We are continuing a three part series based on the MSP Marketing Edge 3 step system, and in this special episode we focus on the second step: Grow relationships.
Welcome to Episode 320 of the MSP Marketing Podcast with me, Paul Green, powered by the MSP Marketing Edge.
Hello and welcome to another special episode of the podcast. We are continuing a three-part series this week. Earlier this year I released my book, MSP marketing: Start Here, about a 3 step lead generation system trusted by hundreds and hundreds of MSPs around the world. Last week, we looked at the first step – build audiences. Today it’s the second step – grow relationships.
I want to tell you a secret about marketing that most MSPs miss. It’s not about technology. It’s not about your tools, your stack or your accreditations. It’s about trust. Because nobody’s buying from you until they trust you, and they can’t trust you until they like you, and they can’t like you until they know you. That’s why the second step, growing relationships, matters so much.
Think about your own buying habits. When was the last time you hired someone for your business – a supplier, a consultant, or an agency – where you knew deep down, these are my people, this is my person. That didn’t happen because they cold called you at the right moment, right? It happened because you felt like you already knew them. Maybe you’d seen their content or you’d heard their stories or maybe laughed at their bad jokes, or maybe a friend had talked about them, or maybe you just liked their energy. You trusted them before you ever met with them. And that’s what you’re trying to create for your prospects.

JOBS:
A: Could you set down, word for word, the part of the podcast episode text between "Welcome to Episode" and "matters so much.", inclusive?
B: Can you supply the next part of the podcast episode text, picking up right after its final sentence?

COLLECTED MATERIAL:
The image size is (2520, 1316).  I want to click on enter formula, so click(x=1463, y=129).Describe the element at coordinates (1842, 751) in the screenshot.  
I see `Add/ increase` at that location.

ANSWER SET:
A:
Welcome to Episode 320 of the MSP Marketing Podcast with me, Paul Green, powered by the MSP Marketing Edge.
Hello and welcome to another special episode of the podcast. We are continuing a three-part series this week. Earlier this year I released my book, MSP marketing: Start Here, about a 3 step lead generation system trusted by hundreds and hundreds of MSPs around the world. Last week, we looked at the first step – build audiences. Today it’s the second step – grow relationships.
I want to tell you a secret about marketing that most MSPs miss. It’s not about technology. It’s not about your tools, your stack or your accreditations. It’s about trust. Because nobody’s buying from you until they trust you, and they can’t trust you until they like you, and they can’t like you until they know you. That’s why the second step, growing relationships, matters so much.

B:
Growing relationships is about showing up regularly with something useful, human, consistent. And the good news is it doesn’t need to be complicated.
You don’t need to become a social media influencer or hire a full-time marketing team. You just need to keep feeding your audiences with what I call edutainment – education and entertainment combined, something that teaches and makes them smile at the same time. Now, that’s your weekly email, that’s your blog on your website, that’s your LinkedIn posts which should go out every day, it’s your videos that you make or that you get in for your business. It’s not about talking tech, it’s about talking people.
Business owners don’t care about patching, monitoring, or endpoint protection. They care about whether their team can get work done without tearing their hair out. They care about productivity, they care about growth, stress, risk. So talk about those things. Show them that you understand what it’s like to run a business because that’s what builds connection. One of my favorite ways to do this is through storytelling. Tell stories about your clients with permission of course, or at the very least, anonymise it. Tell them how a small tech change made someone’s life easier, about mistakes that you made early in your business and what you learned. Because stories stick and if you can make someone feel something – curiosity relief, even a little amusement – they will remember you.
And the magic is that over time, these people start to feel like they know you. They see your face on LinkedIn every week. They read your newsletter over their morning coffee. They might even forward one of your emails to a colleague. They’re building a relationship with you even though you’ve never met. That’s the heart of marketing today. Asynchronous relationships. You build them slowly with every piece of content that you publish. And one day out of nowhere, that quiet relationship becomes real. Someone you’ve never spoken to sends you a message saying, Hey, do you know we’ve been following your stuff for ages, can we talk? And that’s wh...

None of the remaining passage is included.